Ci-haut, le monument
en cours de construction tel qu’il se présente aujourd’hui. Les
travaux d’extraction actuels s’attèlent à la tâche de sculpter
les contours de la future tête de cheval.
De
l’autodétermination des Sioux
La plupart des
hommes blancs qui ont eu à côtoyer les Sioux ont reconnu en eux un
peuple d’une grande fierté, une réputation qui ne semble pas
surfaite : lorsque le gouvernement fédéral a proposé une aide
financière à la Crazy
Horse Memorial Foundation,
il fit face à un net refus. Le projet s’autofinance par des dons
privés, par des frais d’accès au site – entre un et deux
millions de visiteurs annuels – et par la vente de souvenirs.

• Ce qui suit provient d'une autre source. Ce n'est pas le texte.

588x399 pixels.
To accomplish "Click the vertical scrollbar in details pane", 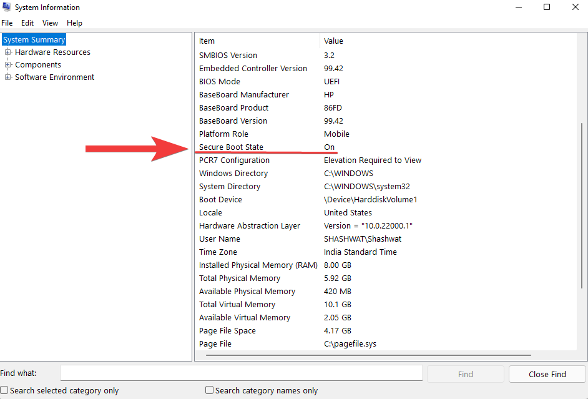I will point(582,206).
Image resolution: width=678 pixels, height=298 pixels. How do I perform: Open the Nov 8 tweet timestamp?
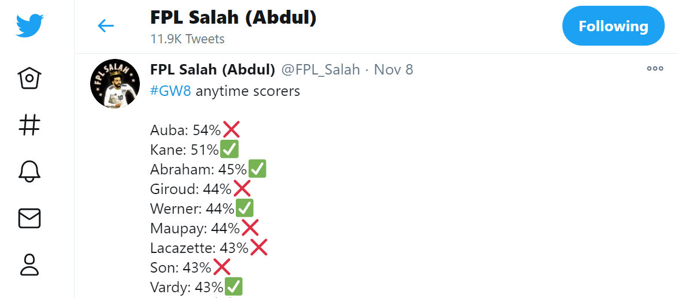394,69
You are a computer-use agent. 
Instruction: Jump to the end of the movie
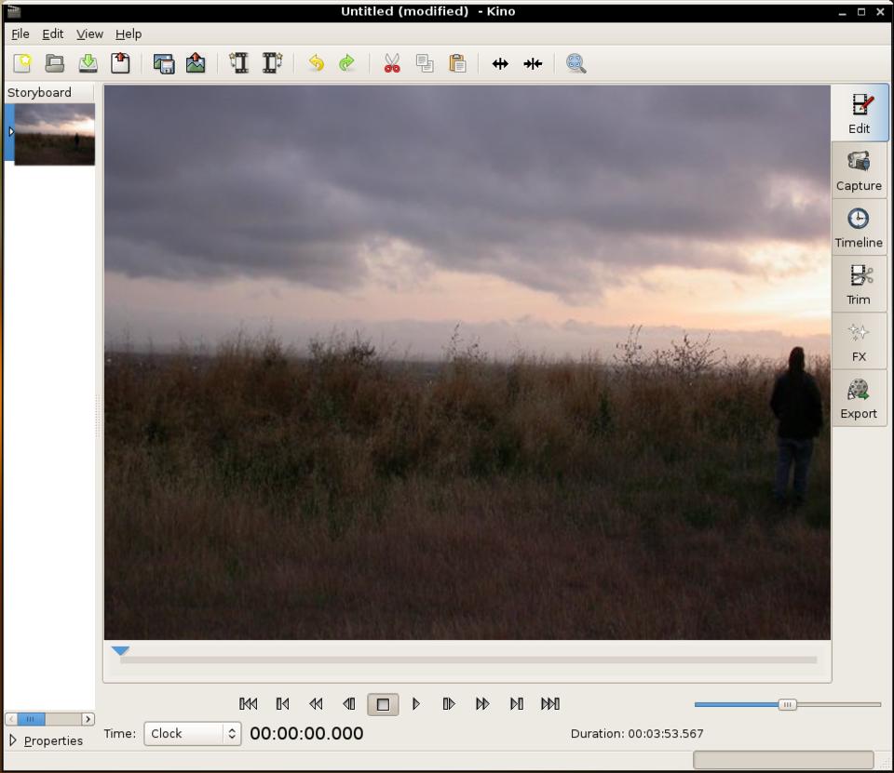click(550, 704)
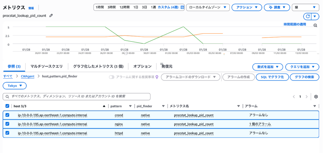Select the 12時間 time range option
Image resolution: width=323 pixels, height=153 pixels.
click(125, 7)
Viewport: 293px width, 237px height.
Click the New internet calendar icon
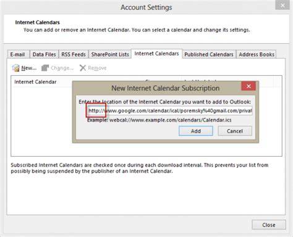click(16, 68)
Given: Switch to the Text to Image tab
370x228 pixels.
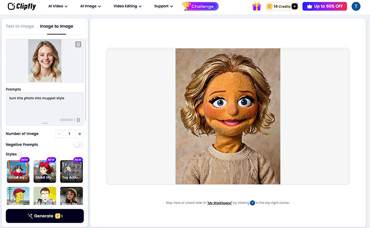Looking at the screenshot, I should [20, 26].
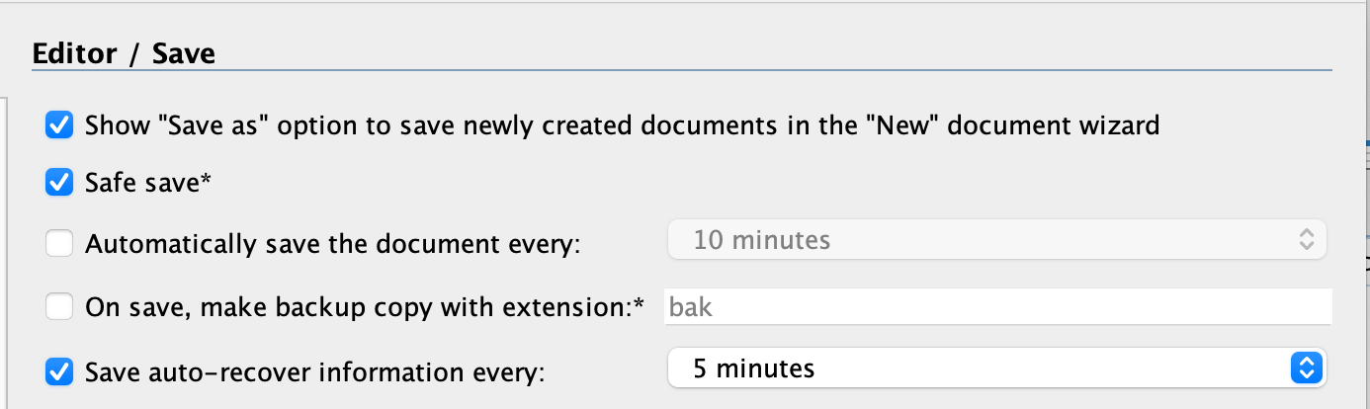Select the 5 minutes value text
1370x409 pixels.
pos(754,369)
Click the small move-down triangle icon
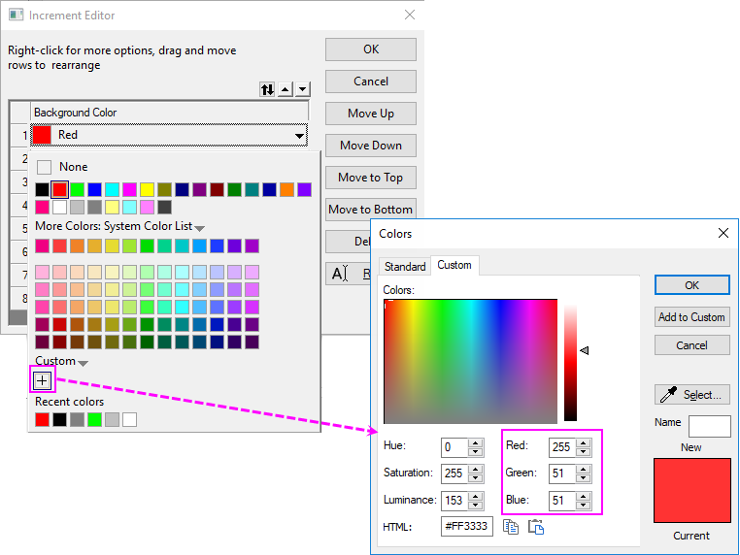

Aussi, on fait le commerce d’échantillons de pierres tirées de la
montagne. Le touriste peut ainsi se procurer un caillou de la
grosseur d’un pamplemousse pour la modique somme de un dollar. En
1985,
on avait déjà extrait huit millions de tonnes de granite… le
vendre aux visiteurs relève du coup de génie.
The past is in
our hearts
Aujourd’hui, les
Guerres Indiennes ne sont plus qu’un lointain souvenir dont la dure
réalité est soigneusement gommée par la plupart des livres
d’histoire. Le citoyen américain paraît serein face à son passé.
Pour lui, la conquête de l’Ouest représente un événement
glorieux, l’expression d’une « destinée manifeste ». Mais sur
le site inachevé de Crazy Horse, lorsqu’il termine la lecture du
poème qu’on gravera bientôt dans la pierre, il suffit de
l’observer pour mesurer combien ses certitudes peuvent faillir. Lui
qui riait et s’exprimait d’une voix forte – proud
to be American
– se fait soudain humble et silencieux. Son visage assombri parle
de lui-même : en son cœur l’idéalisme wilsonien est
fissuré.
When the course
of history has been told
Let these truths
here carved be known :
Conscience
dictates civilizations live
And duty ours to
place before the world,
A chronicle which
will long endure.
For like all
things under us and beyond
Inevitably we
must pass into oblivion.
This land of
refuge to the stranger
Was ours for
countless eons before :
Civilizations
majestic and mighty.
Our gifts were
many which we shared
And gratitude for
them was known.
But later given
my oppressed ones
Were murder, rape
and sanguine war.
Looking east from
whence invaders came,
Greedy usurpers
of our heritage.
For us the past
is in our hearts,
The future never
to be fulfilled.
To you I give
this granite epic
For your
descendants to always know –
‘’My
lands are where my dead lie buried.’’
Marc-André Laferrière
Les
photos qui coiffent ce texte ont été prises par l’auteur en
juillet 2012.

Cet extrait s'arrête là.